Кальтенбруннер: Параграф 1 кажется мне важным чтобы прочитать, в параграфе 1 сказано, что свидетель Линдов, с 1938 до 1940, находился в отделе, в котором писали такие доклады. С 1940 по 1941 он находился в противодействии шпионажу; в 1942 и 1943 он был в отделе по борьбе с коммунизмом; и позднее он был в отделе по вопросам воспитания. Поэтому, мне кажется, что его показания в параграфе 2 – о том, что он знал о порядке в государственной полиции, то есть, что через начальника управления IV, через начальника полиции безопасности, доклады о происходившем в концентрационных лагерях должны были направлять Гиммлеру – остаются правдой только для периода 1938-1940. Судя по его собственным показаниям, он не имел личного опыта о последующих периодах.

Эймен: Что же, другими словами он не сказал правду, что касалось того времени, когда вы работали в РСХА; правильно?

Кальтенбруннер: Я ничего об это не прочёл. Он утверждает что…

Эймен: Я обращаю ваше внимание на два параграфа.
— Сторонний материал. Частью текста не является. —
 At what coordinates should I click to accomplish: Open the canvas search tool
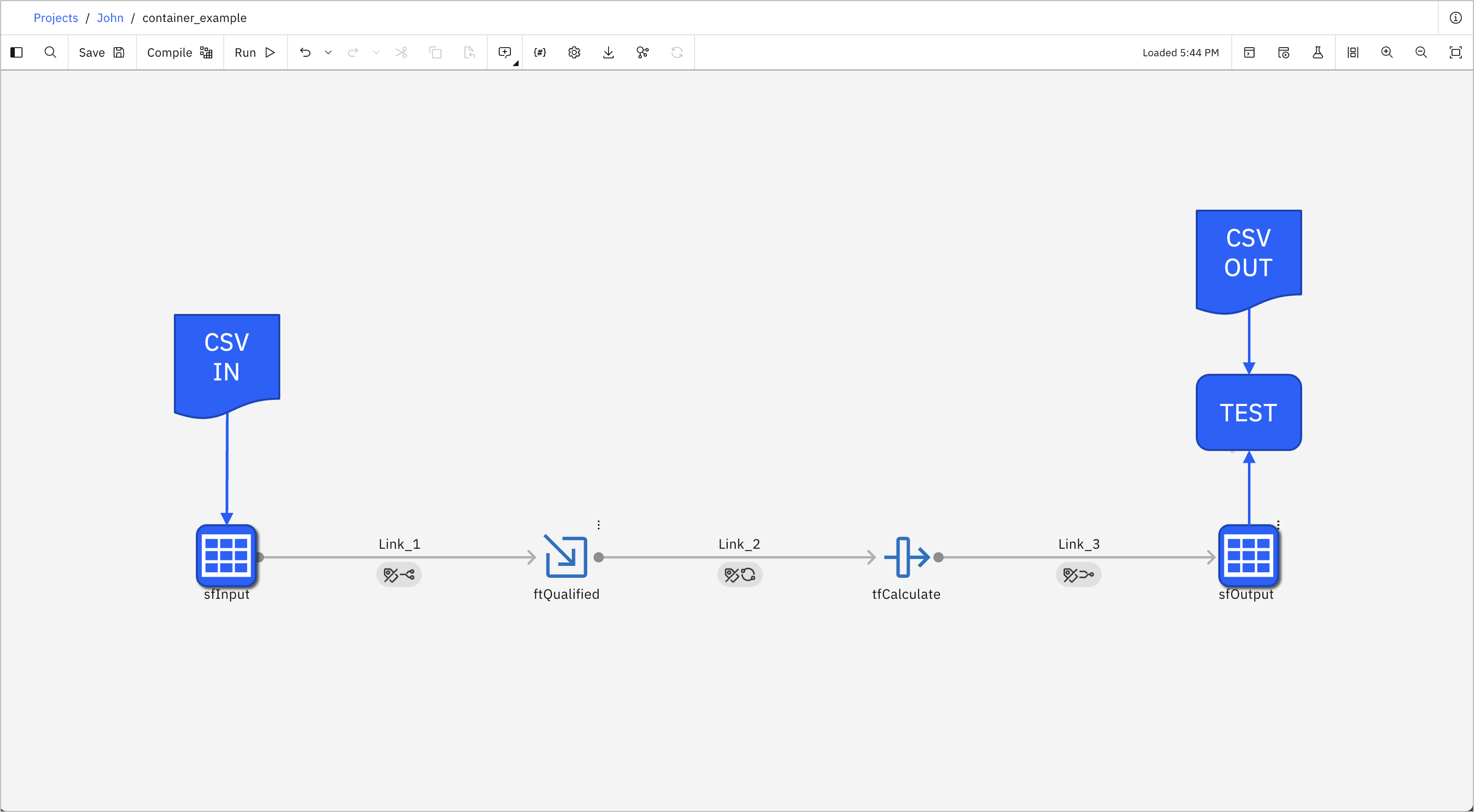pos(50,53)
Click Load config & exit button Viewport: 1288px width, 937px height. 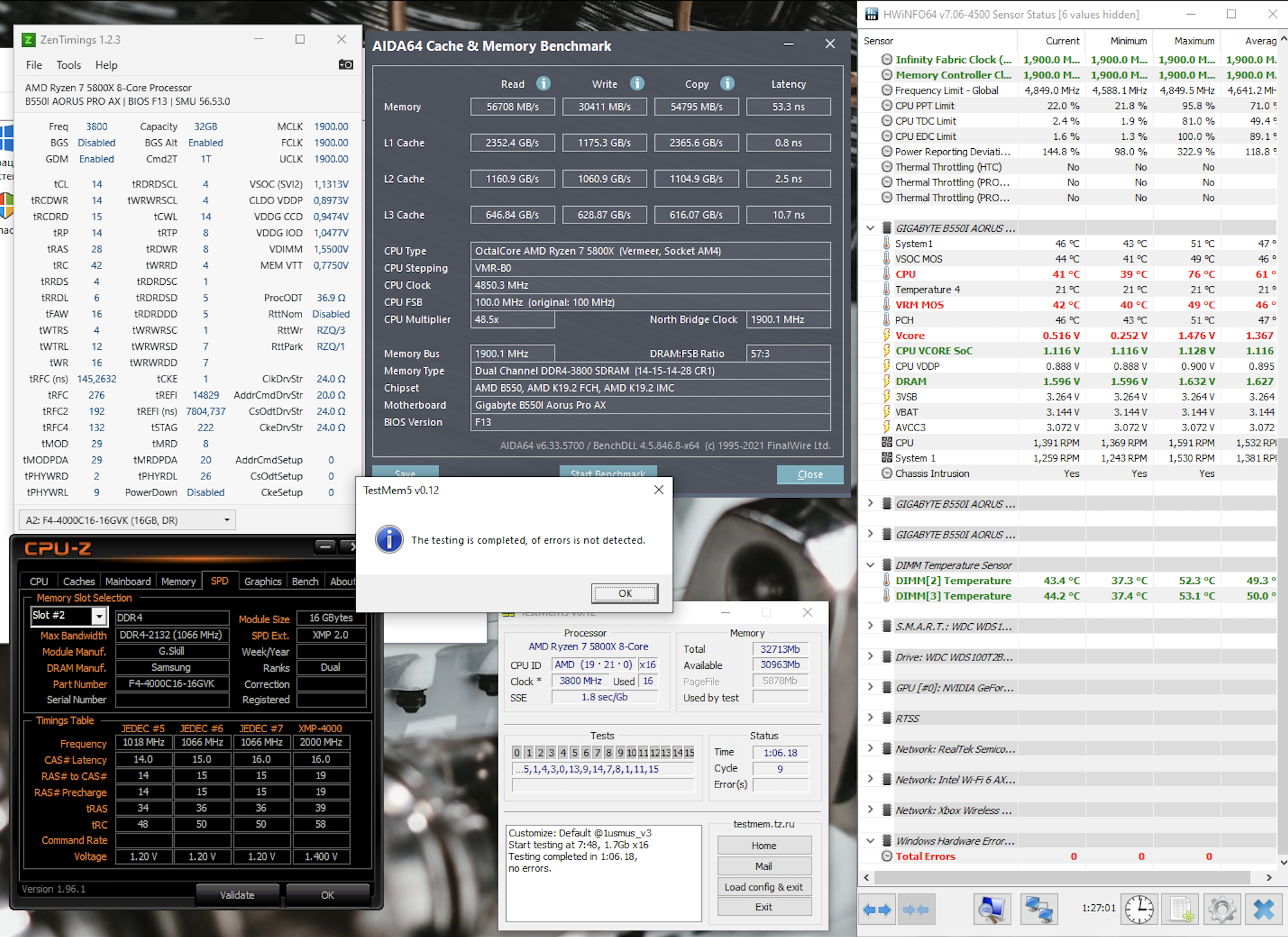click(763, 887)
Мы уже прошли второй, и теперь мы прочтем четвёртый:

«По моим сведениям ни один начальник управления и никакой сотрудник РСХА не имел права подписи по каким-либо фундаментальным вопросам особого политического значения без согласия начальника полиции безопасности, даже во время его временного отсутствия. Кроме того, по собственному опыту я могу заявить, что в частности начальник управления IV, Мюллер, был очень осторожен в подписании документов касательно вопросов общего характера с возможного важнейшего значения, и что в большинстве случаев он откладывал в сторону документы такого характера до возвращения начальника полиции безопасности, соответственно, увы, терялось очень много времени». подписано «Курт Линдов».

Кальтенбруннер: Да. Я хочу сделать два заявления: первое, это утверждение полностью противоречит показаниям нескольких свидетелей, которые говорили о чрезвычайных полномочиях и независимости осуществляемых Мюллером и свидетельствовали об этом.

Во–вторых, описание Линдова применимо для периода времени, когда работал Гейдрих, то есть, времени между 1938 и 1940, в котором Линдов мог получить опыт. Но это не относится к периоду, в котором Гиммлер отдавал прямые приказы Мюллеру. Это было прерогативой Гиммлера, так как мои задачи имели такой размах, что это было почти невозможным для одного человека управляться с такой работой, как это делал я.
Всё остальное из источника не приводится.